Song by Richard Clayderman

from the album Lettre à Ma Mère
- Published: 1979
- Released: 1979
- Length: 2:41 [Richard Clayderman] 4:23 [George Davidson]
- Composer(s): Paul de Senneville

= Mariage d'amour =

Piano piece by Paul de Senneville

"Mariage d'amour" ("Marriage of Love") is a piece of French solo piano music, composed by Paul de Senneville in 1978, and first performed by the pianist Richard Clayderman from his album Lettre À Ma Mère in 1979.

Later, pianist George Davidson performed this piece of music from his album My Heart Will Go On with a slightly different arrangement.

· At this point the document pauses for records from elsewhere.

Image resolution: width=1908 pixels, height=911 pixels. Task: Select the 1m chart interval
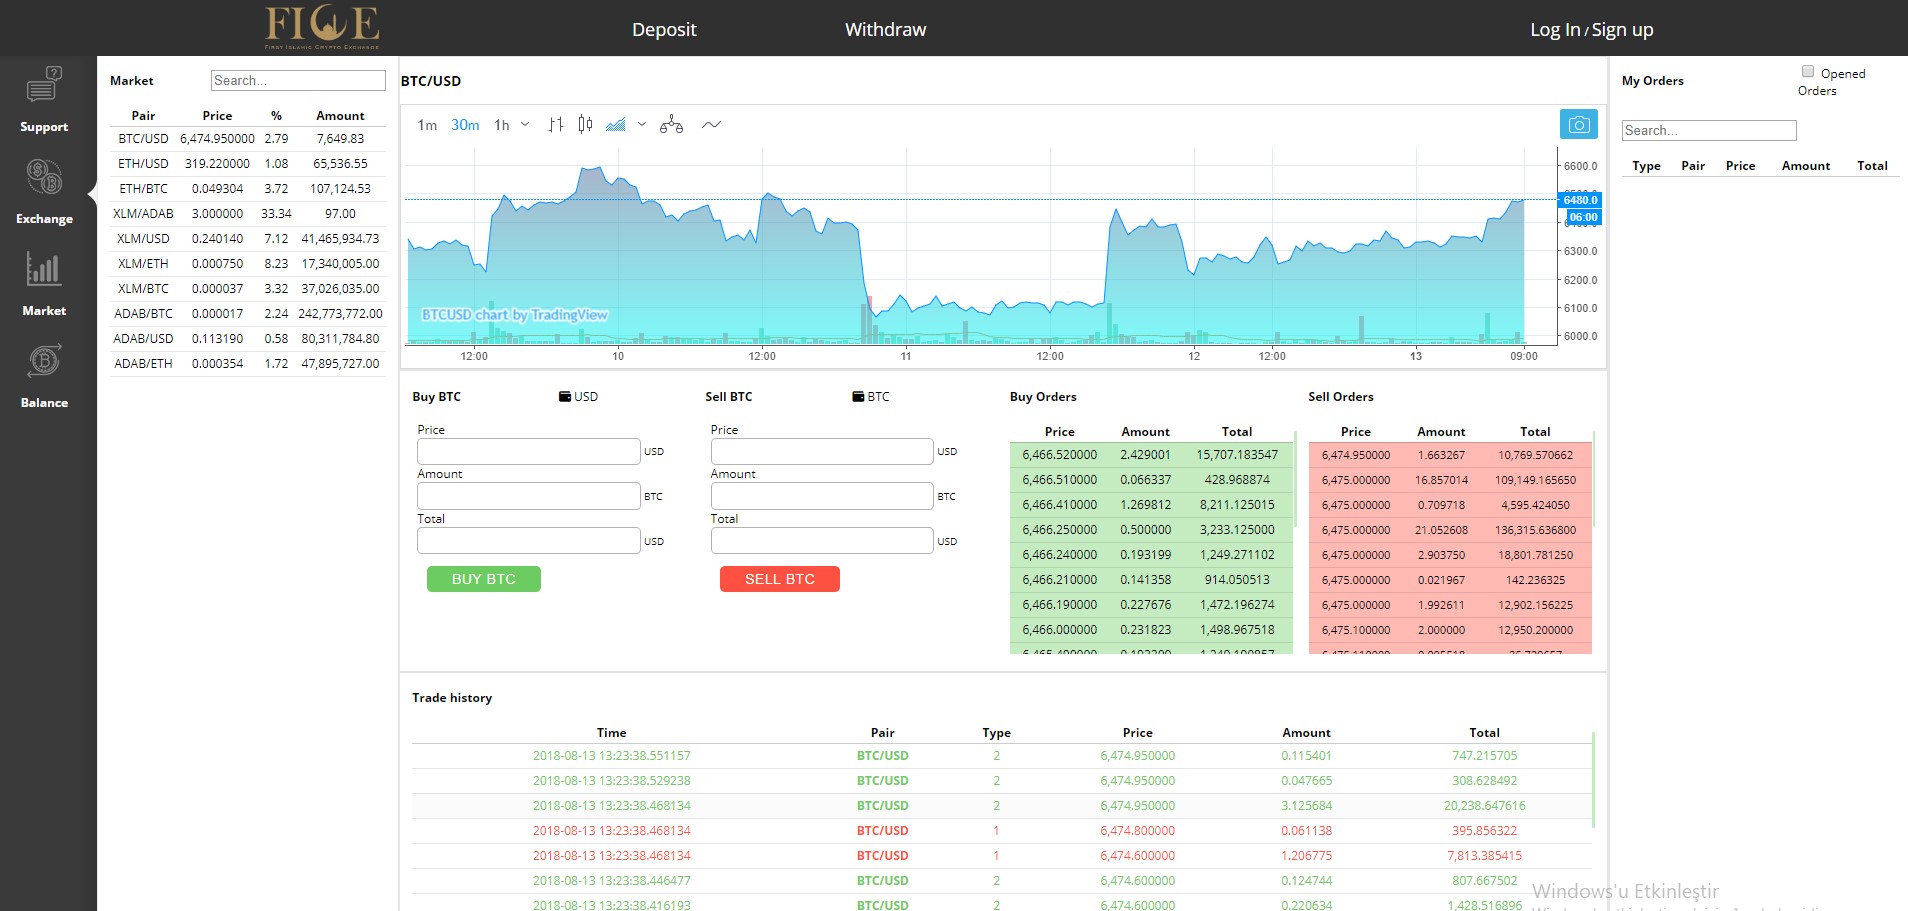pos(427,125)
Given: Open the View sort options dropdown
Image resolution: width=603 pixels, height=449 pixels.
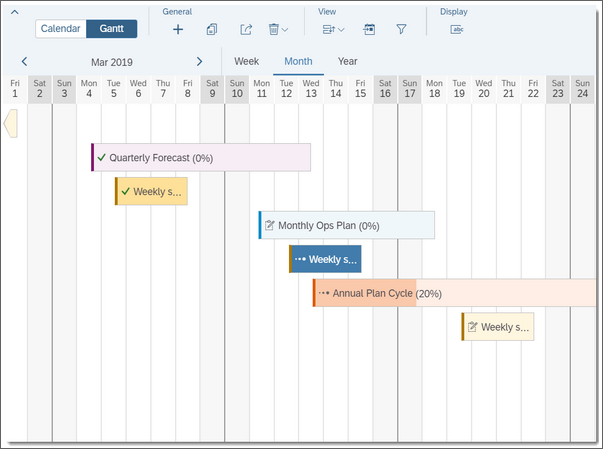Looking at the screenshot, I should [x=333, y=30].
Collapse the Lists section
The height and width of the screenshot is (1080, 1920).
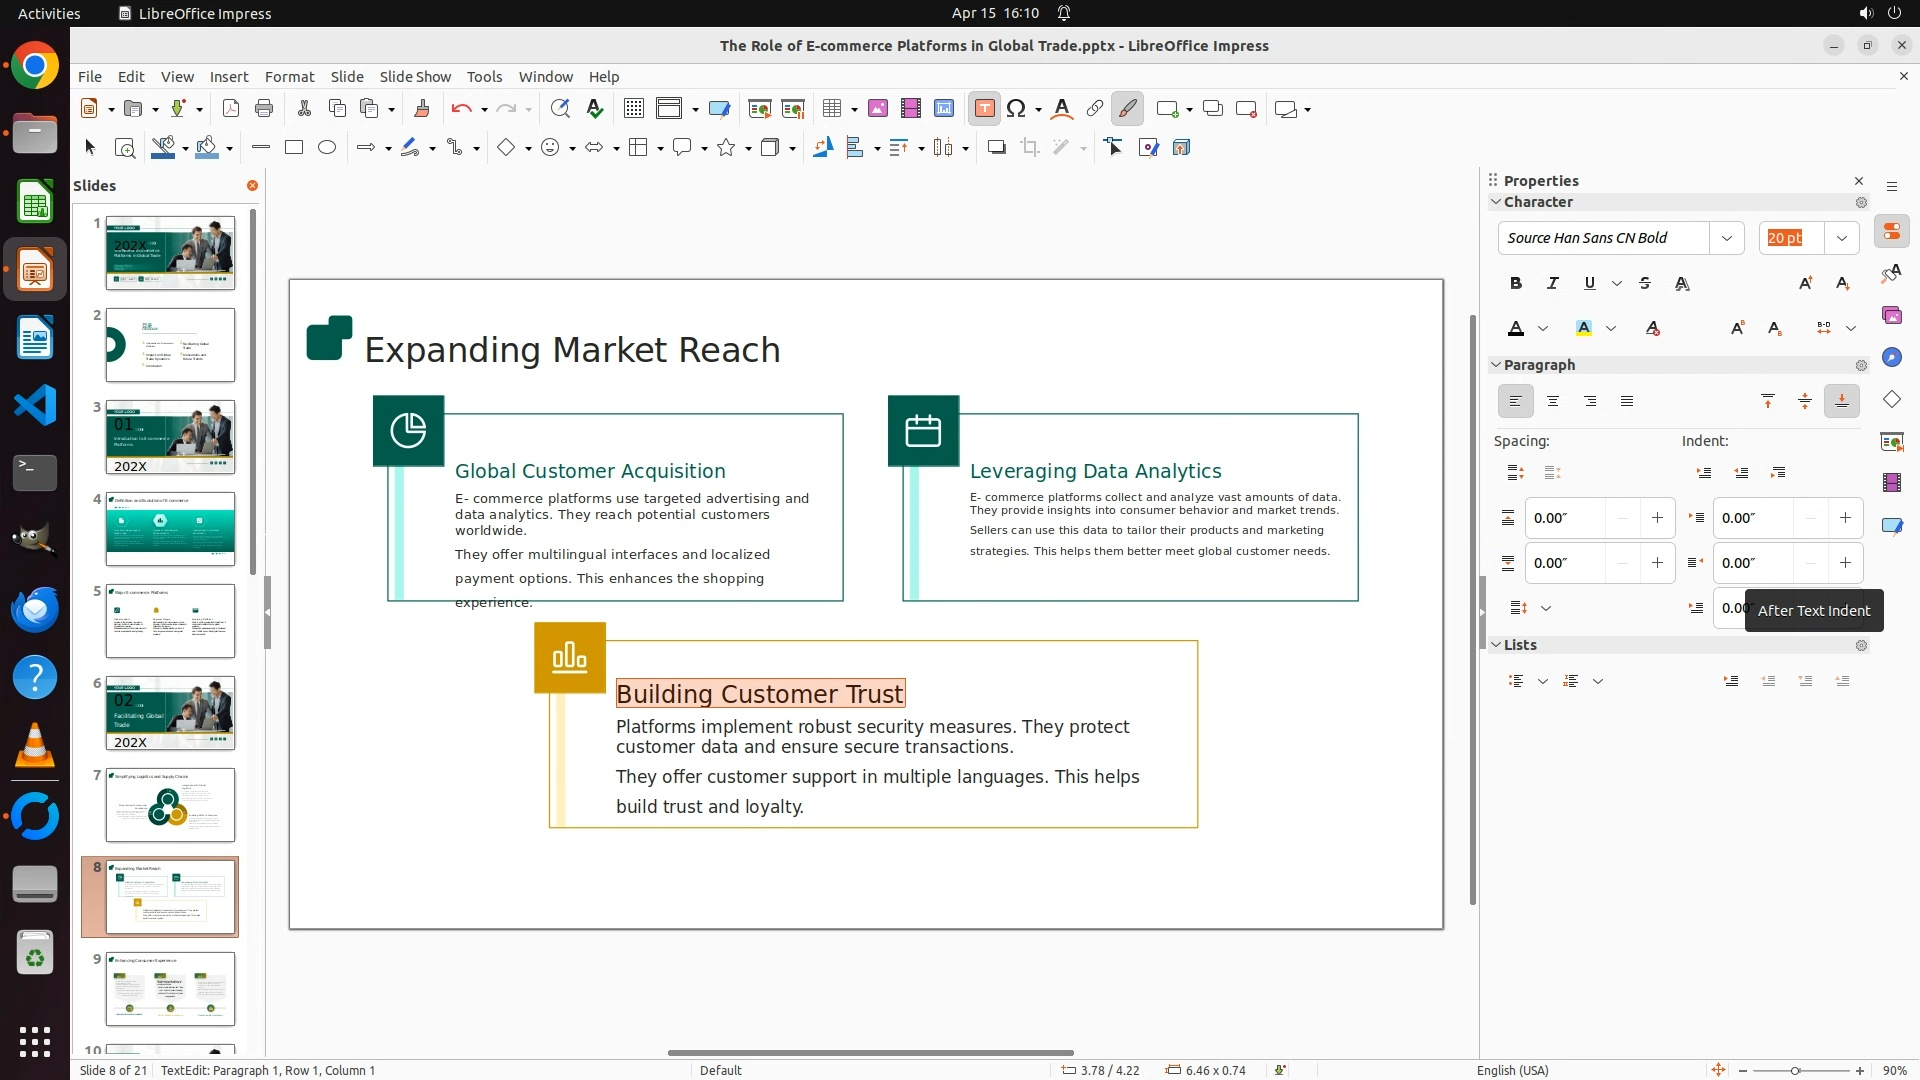(x=1497, y=645)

This version by Davidson is sometimes erroneously attributed to Frédéric Chopin as "Spring Waltz" because of an upload on YouTube with the wrong title, which reached over 34 million views before being removed. As of August 2021, several new copies with that erroneous title are available on YouTube, and one of them has reached over 160 million views.

==Composition==
The piece was written in the key of G minor. Having a tempo of around 72 bpm, the time signature changes several times, starting in 4/4, then moving on to 5/4 and 3/4, and then back to 4/4. It has a chord progression of Gm–Cm–F–B♭–D.